Colorectal cancer (CRC) is one of the most commonly diagnosed cancers which is ranking in the top 3 for cancer-related deaths. Recent research studies show that the gut microbiome plays a major role in the occurrence and development of colon cancer or colorectal cancer. However, Dr. Parameshwara C M, the chief of SMILES Bangalore explains how these gut bacteria and colorectal cancer are correlated.
The gastrointestinal tract or gut is a home of complex and diverse microbiota that contributes to the overall human physiology. In particular, the gut microbiome (microbiota) is a community for all the microorganisms inhabiting a specific site of the body including pathogens. Intestinal dysbiosis or microbial imbalance contributes to the development of human illness such as Colorectal Cancer, Inflammatory Bowel Diseases, and Obesity.

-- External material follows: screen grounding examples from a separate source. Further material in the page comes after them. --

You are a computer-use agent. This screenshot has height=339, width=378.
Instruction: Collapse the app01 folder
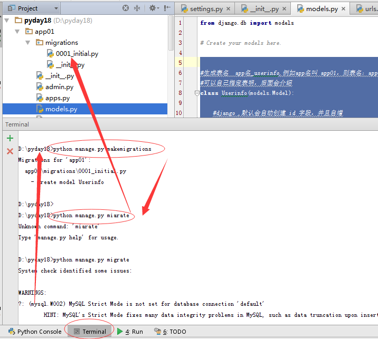[x=17, y=32]
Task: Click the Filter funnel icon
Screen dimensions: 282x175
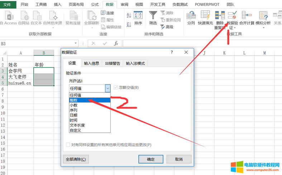Action: 153,15
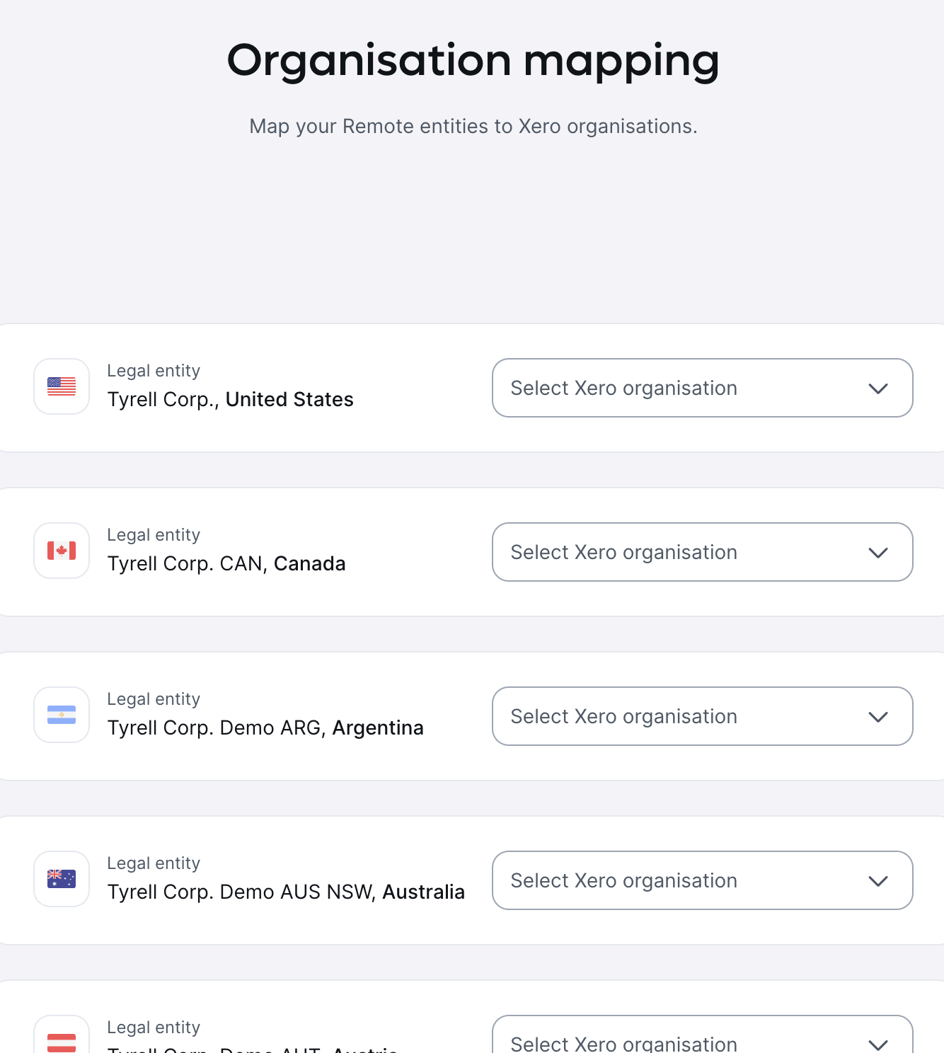944x1053 pixels.
Task: Click the Organisation mapping heading
Action: pyautogui.click(x=473, y=62)
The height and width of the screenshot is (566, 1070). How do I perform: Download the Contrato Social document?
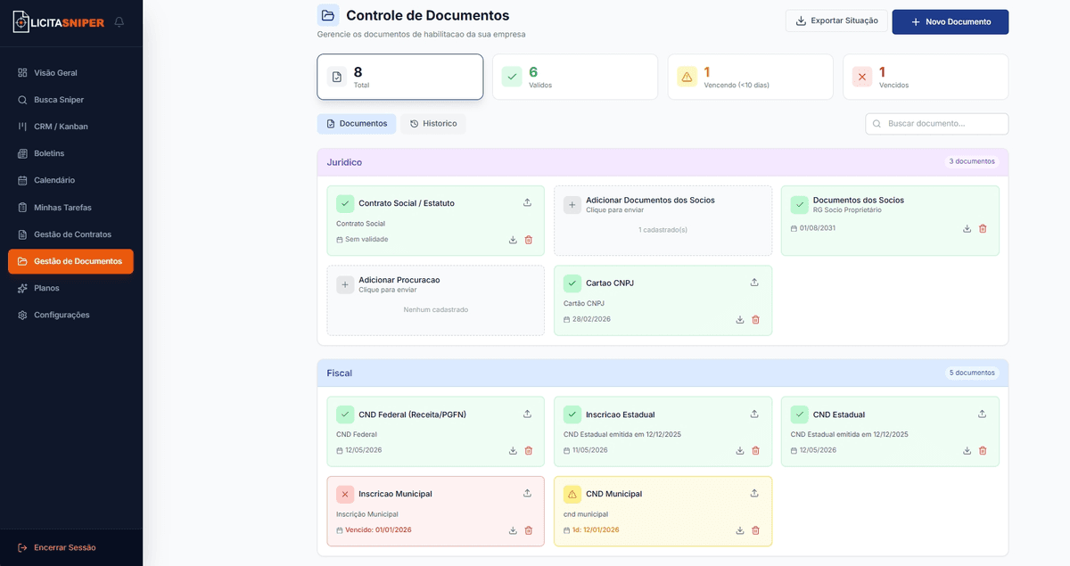(x=512, y=240)
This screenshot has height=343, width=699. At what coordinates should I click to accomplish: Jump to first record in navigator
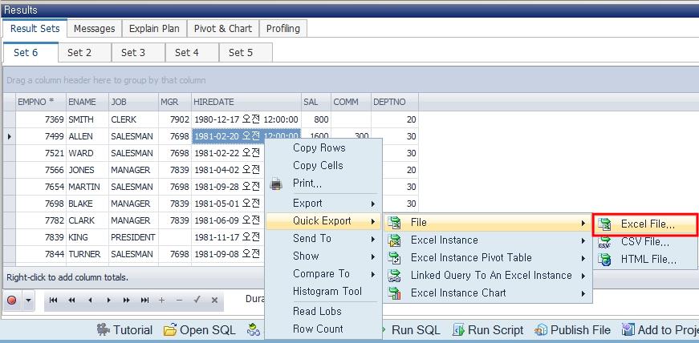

The mechanisms of gut bacteria that promote CRC are complex to understand, but the colorectal surgeons suggest that a connection between the gut microbiota and CRC as well as diet and inflammation play a role in carcinogenesis. It is also said that the gut bacteria interact with dietary factors through direct influence on host cell physiology and leads to chronic inflammation and CRC.

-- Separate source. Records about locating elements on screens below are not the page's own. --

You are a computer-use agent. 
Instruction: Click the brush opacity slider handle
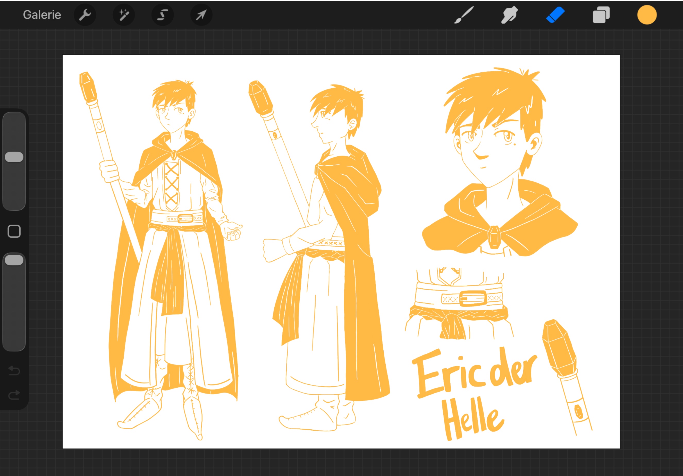coord(14,260)
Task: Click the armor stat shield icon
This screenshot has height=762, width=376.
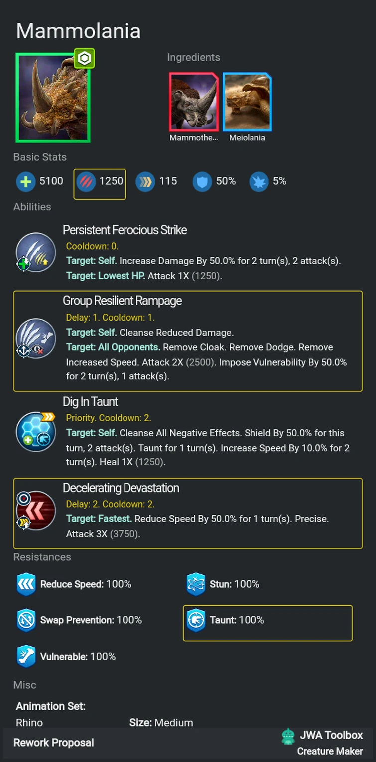Action: click(202, 182)
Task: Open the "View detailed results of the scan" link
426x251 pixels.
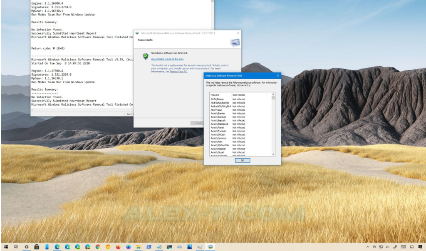Action: [168, 59]
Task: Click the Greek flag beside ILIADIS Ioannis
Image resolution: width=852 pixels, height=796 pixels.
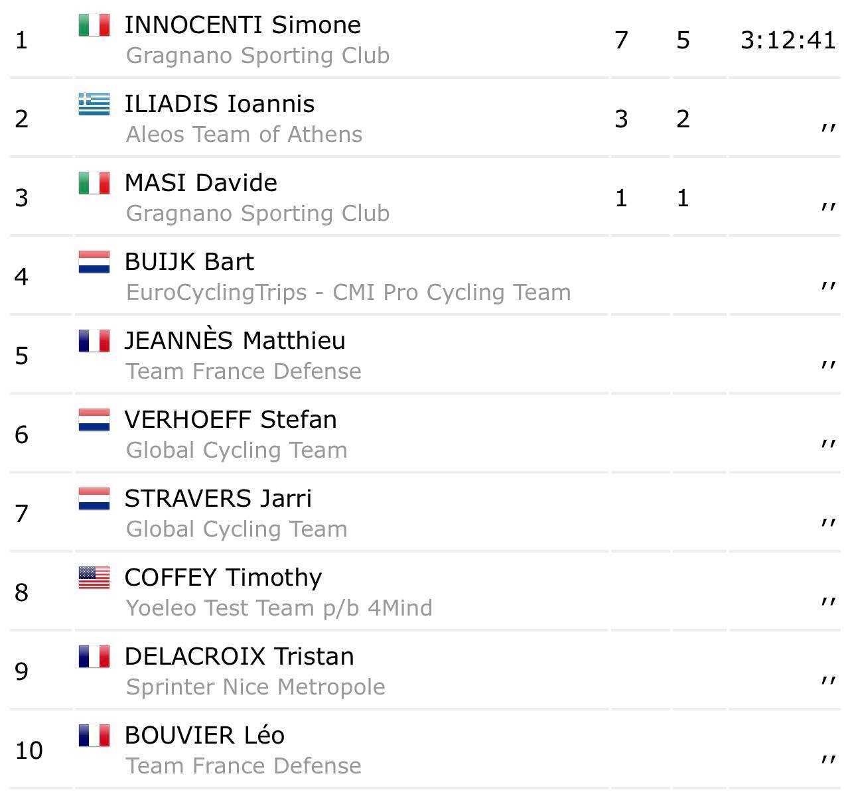Action: pos(94,104)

Dr. Parameshwara C M, one of the experts of colon cancer explain more about the gut microbiome and colorectal cancer.
Gut Microbiome and Colorectal Cancer
Chronic inflammatory intestinal disorders, such as inflammatory Bowel Disease (IBD) including Crohn’s disease and Ulcerative colitis are considered to be a risk of colorectal cancer as their initiation and progression are closely linked to gut flora. In addition, the earliest studies on the relationship between gut bacteria and colon cancer were observed that the abundance of Bacteroides and bifidobacteria are associated with an increased risk of colon polyps.

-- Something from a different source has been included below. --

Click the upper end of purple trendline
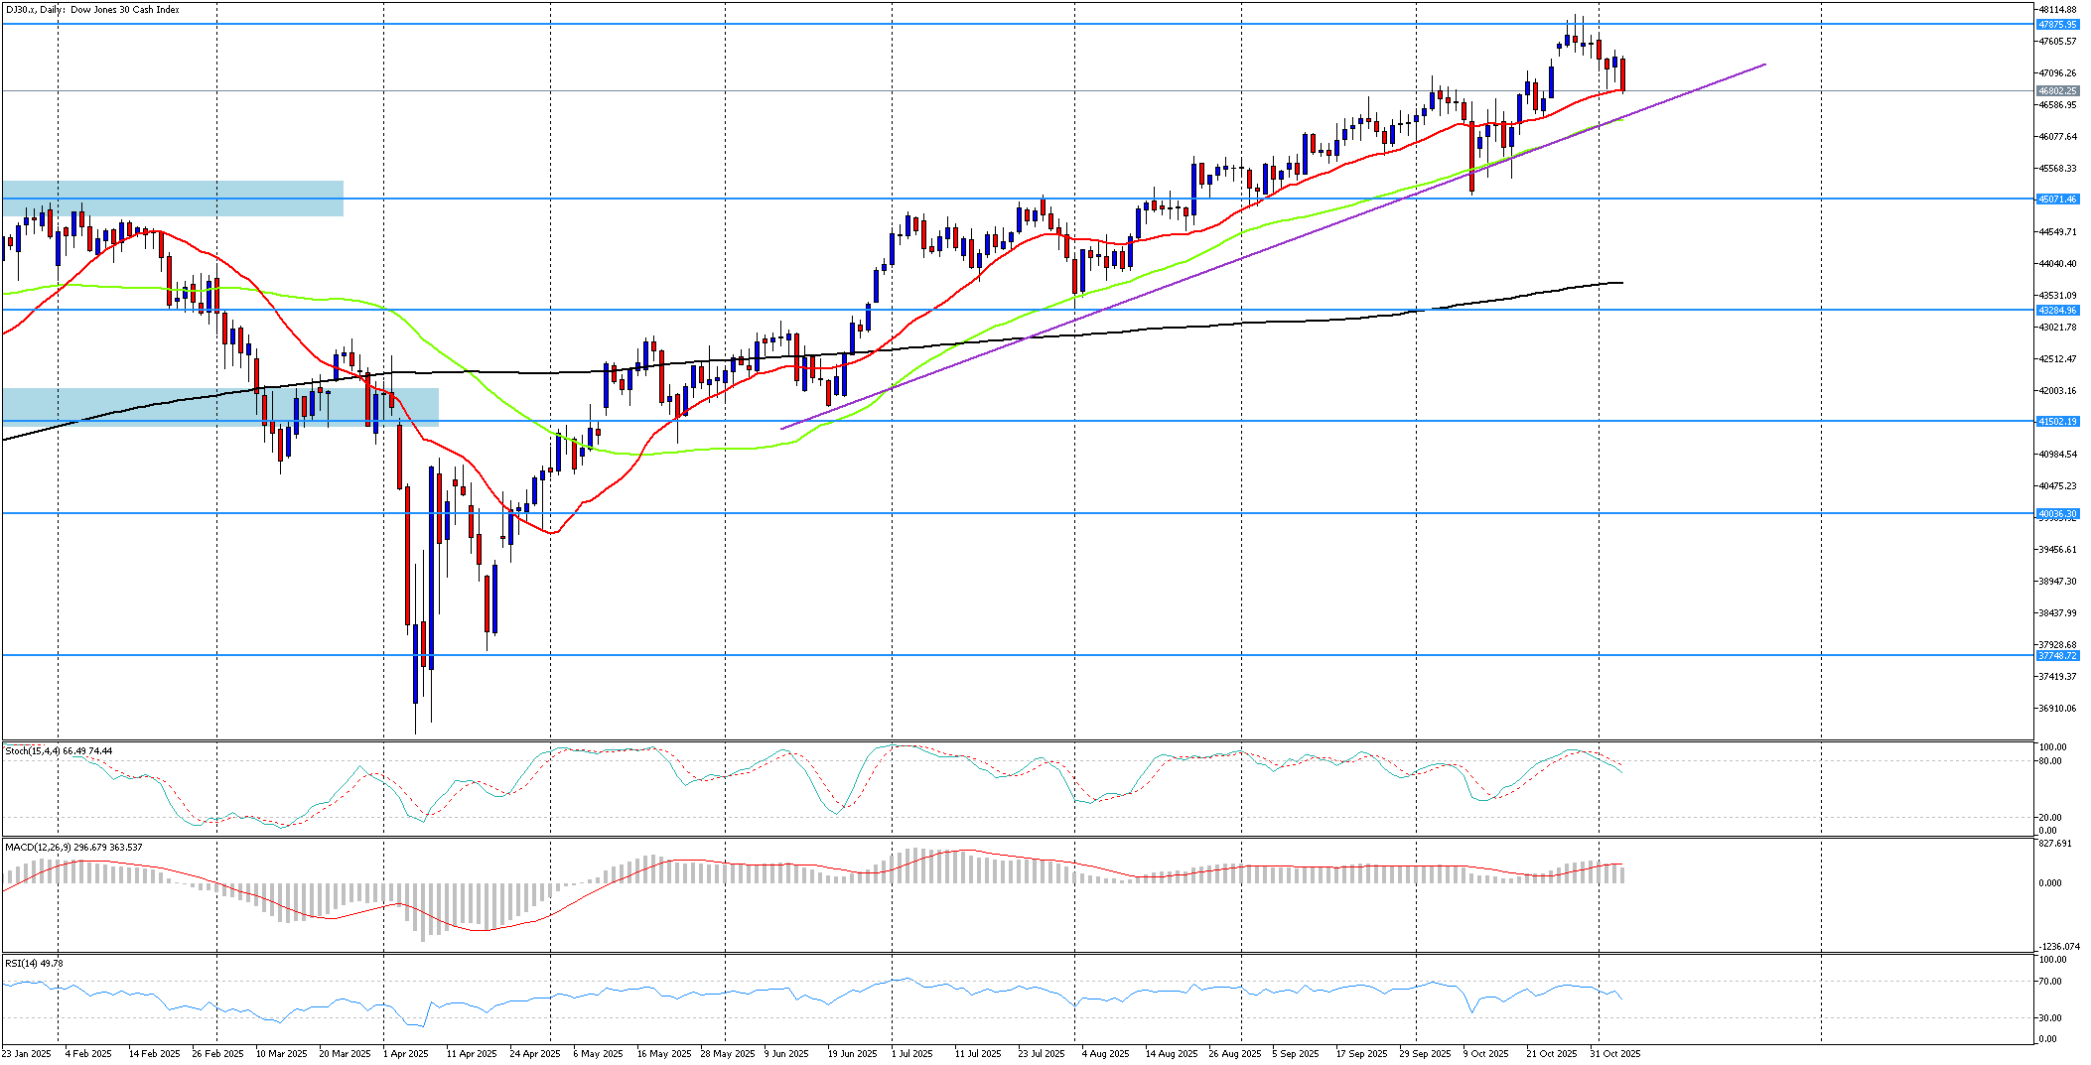coord(1763,65)

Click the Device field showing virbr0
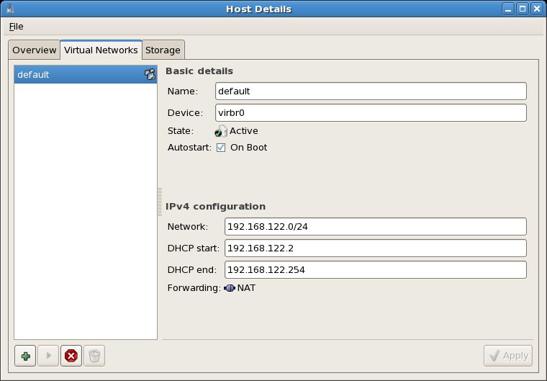click(x=371, y=113)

Other studies were observed that a high quantity of hydrogen sulfide and bile salt-producing bacteria are associated with colorectal cancer. More specifically, due to an overabundance of Fusobacterium in the tumor compared with normal colon tissues, it is observed that fecal bacteria were elevated in CRC patients.
This specific kind of gut bacterias may affect both the risk of colorectal cancer and the growth of cancerous cells that already exist. Besides that, diet and nutritional aspects have a major impact on the modulation of gut microbiota and the toxins produced by gut microbiota results in the development of colorectal cancer and inflammatory bowel diseases(IBD).
The assessment of changes in the gut microbiome during the development and progression of colorectal cancer may influence treatment strategies in colorectal cancer patients. Analysis of the gut microbiome provides the potential to develop non-invasive diagnostic tests that would be useful for better response to the colorectal cancer treatment, especially chemotherapy and immunotherapy.
The experts of colorectal diseases at SMILES suggest that understanding not only the host and the microbiota but the host-microbiota interactions will ultimately help you move with healthy colon and prevent colon cancer or colorectal cancer.